Tasks and exercises
- A) Transcribe the museum chat between "MZ: I keep meaning" and "Ahaha! Which quote?!", inclusive.
- B) In the museum chat, about how many things is MZ in charge of at the museum?
- C) Shorten the museum chat paragraph that begins "I have a crush on weird quirky museums" while keeping its main points.
* begin Text section *
MZ: The museum I work for has an interpretive trails site near my house I should spend more time at.

AP: Oh neat!

MZ: Especially since I can take the dogs.

AP: Museums are awesome in general

MZ: I just need to get them little orange vests for right now because of hunting season.

AP: I have a crush on weird quirky museums that have like fifteen things in them. It’s interesting to think about how those objects are all there because at some point they were very important to somebody

MZ: I wish my museum only had 15 things! I’m in charge of the things. And I don’t have an exact number but it’s more like 50,000

AP: That is a *lot of things* OK so It’s like the warehouse at the end of Indiana Jones, right?

MZ: …yes

AP: Promise me it’s just like that :D

MZ: actually I have a building that looks a lot like that, with the crates and everything

AP: …and you have the stencil, right?

MZ: I keep meaning to make one

AP: I mean basically in my mind you just transformed into that dude at the end of the movie

MZ: Hey, I managed to hide a Ghostbusters quote in my exhibit. I’m pretty happy about that.

AP: Though it’s possible my vision is wavering a little bit with The Librarian. Ahaha! Which quote?!

MZ: https://twitter.com/grumpymartian/status/519732614941261824

AP: Oh man That’s amazing

MZ: I warn you, I am about to make you feel really old with a museum thing I’ve been dealing with.

AP: This is OK

MZ: But current K-8 students, were born between 1996 and 2009

AP: Oh yeah I have two of them ~_^

MZ: the things they have no reference for is amazing

AP: When they were toddlers they would take pictures with their play phones

MZ: I was trying to explain this to a roomful of 80 year olds the other day

AP: The idea of a phone you can’t take pictures with is weird to them. It took each of them until they were 6 or 7 to understand “that TV show is not on right now”
* end Text section *
* begin Data records *
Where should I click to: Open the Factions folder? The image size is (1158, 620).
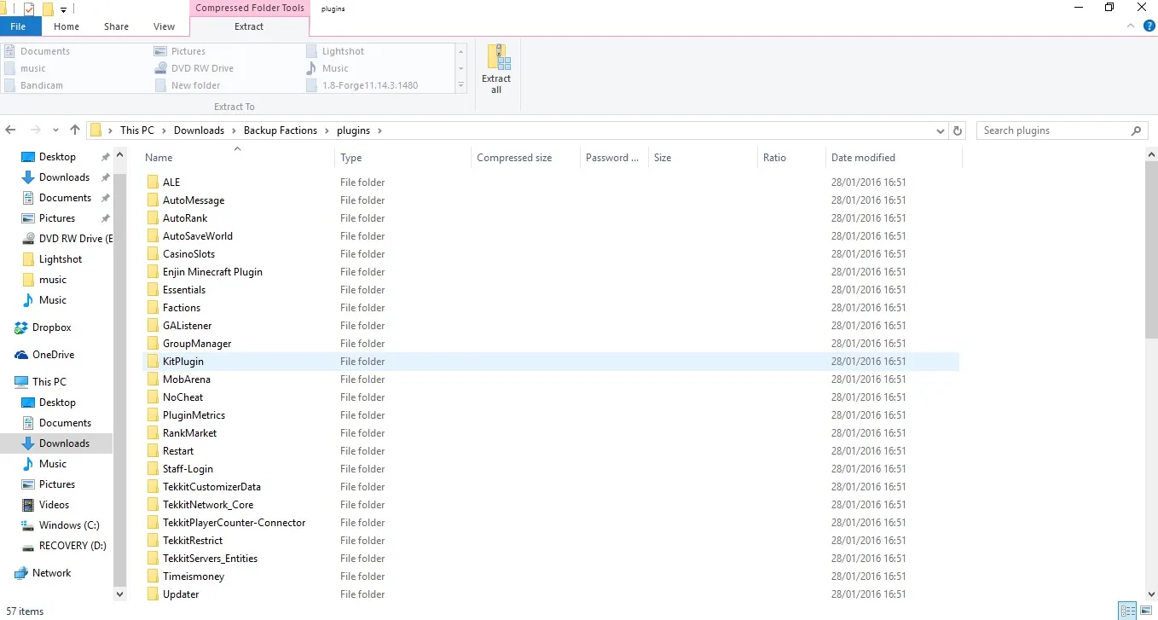[x=182, y=308]
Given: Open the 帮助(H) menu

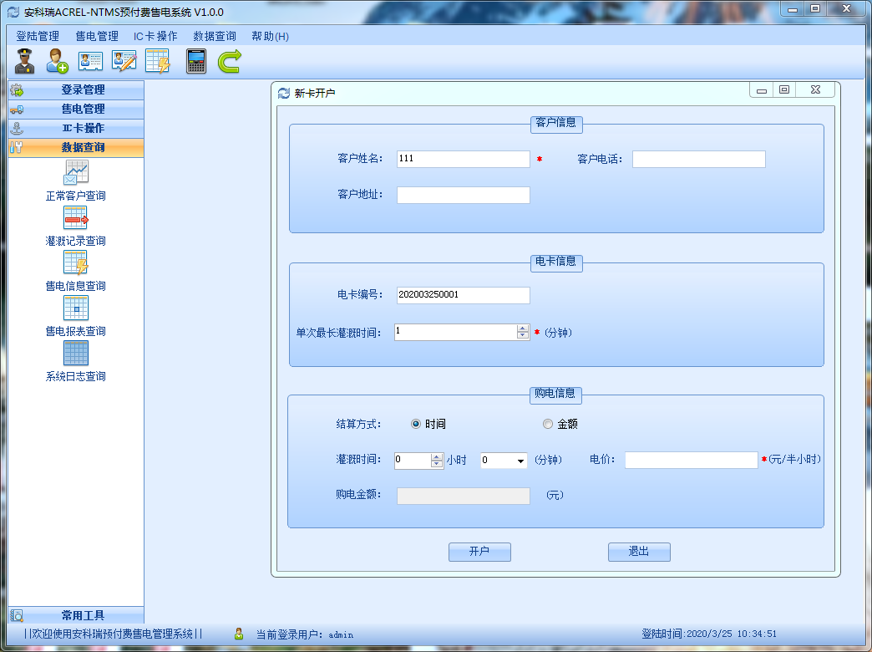Looking at the screenshot, I should 270,36.
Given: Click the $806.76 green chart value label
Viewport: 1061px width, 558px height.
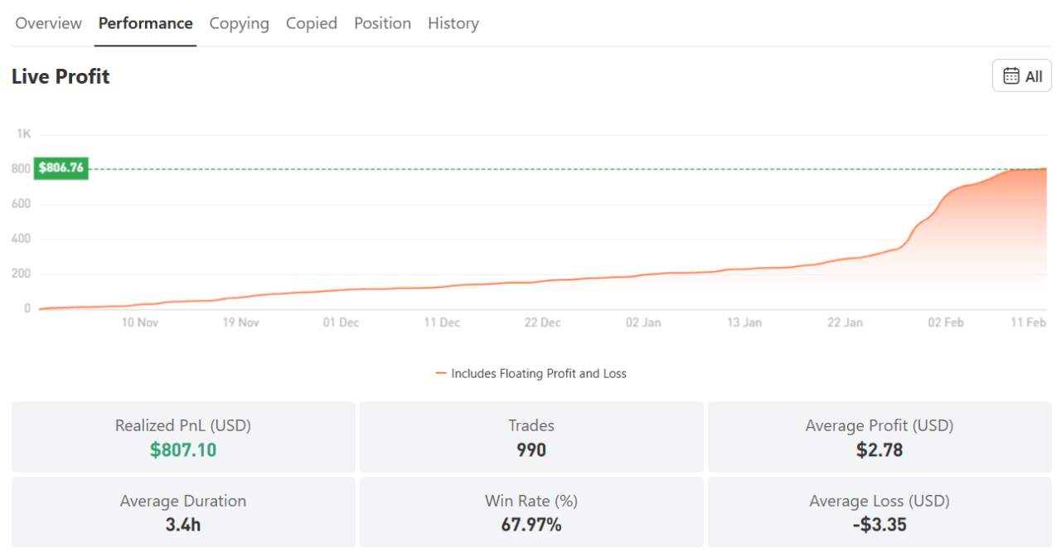Looking at the screenshot, I should [61, 168].
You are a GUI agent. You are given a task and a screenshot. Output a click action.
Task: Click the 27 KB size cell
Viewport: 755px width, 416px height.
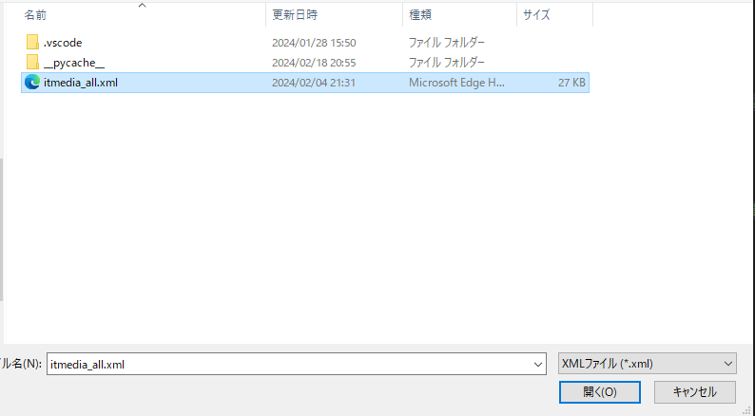coord(571,83)
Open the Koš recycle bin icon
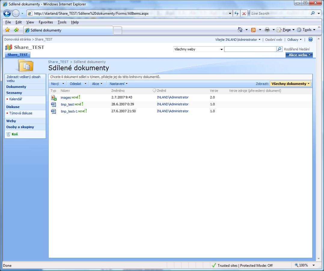 (x=8, y=134)
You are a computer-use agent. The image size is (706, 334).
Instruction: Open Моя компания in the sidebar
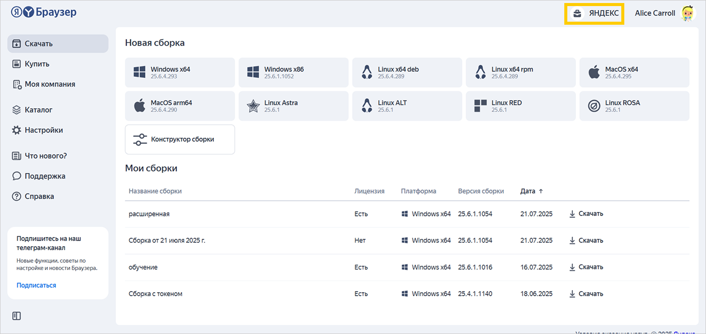tap(49, 84)
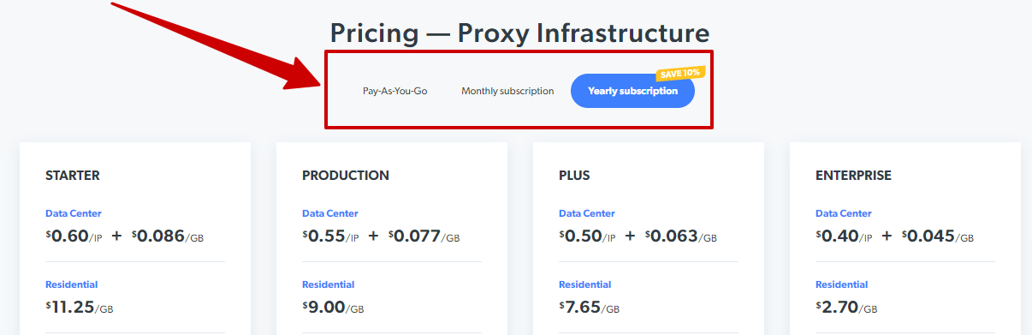Open the PLUS plan card title
Screen dimensions: 1032x335
click(574, 176)
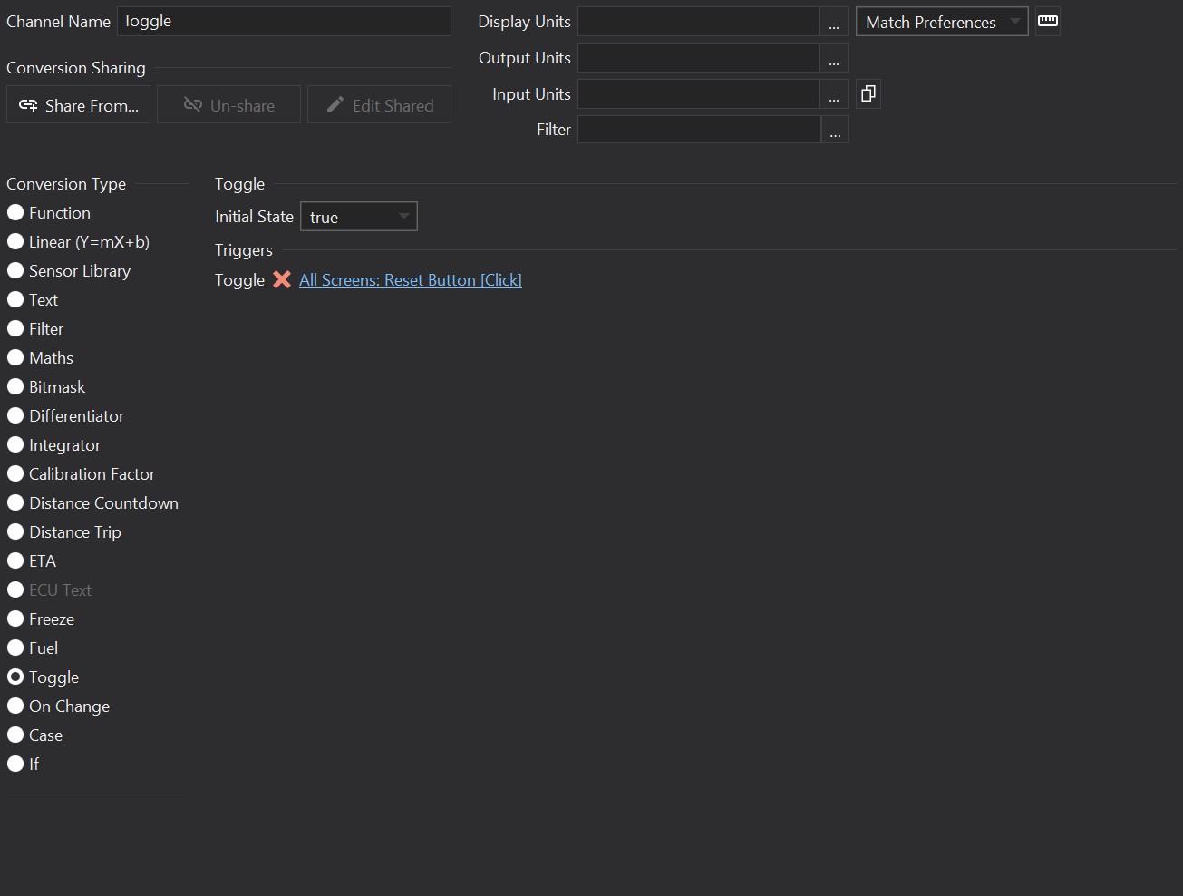Select the Function conversion type
1183x896 pixels.
[15, 213]
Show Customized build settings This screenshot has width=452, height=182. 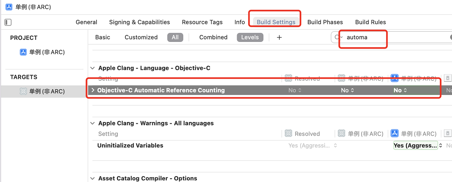tap(141, 37)
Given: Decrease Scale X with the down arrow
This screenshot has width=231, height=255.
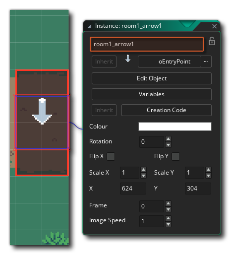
* end Data records *
Answers to the exercise
- A)
MZ: I keep meaning to make one

AP: I mean basically in my mind you just transformed into that dude at the end of the movie

MZ: Hey, I managed to hide a Ghostbusters quote in my exhibit. I’m pretty happy about that.

AP: Though it’s possible my vision is wavering a little bit with The Librarian. Ahaha! Which quote?!

- B) More like 50,000.

- C) AP loves odd little museums that hold about fifteen things and finds it interesting that each object is there because it once mattered a great deal to someone.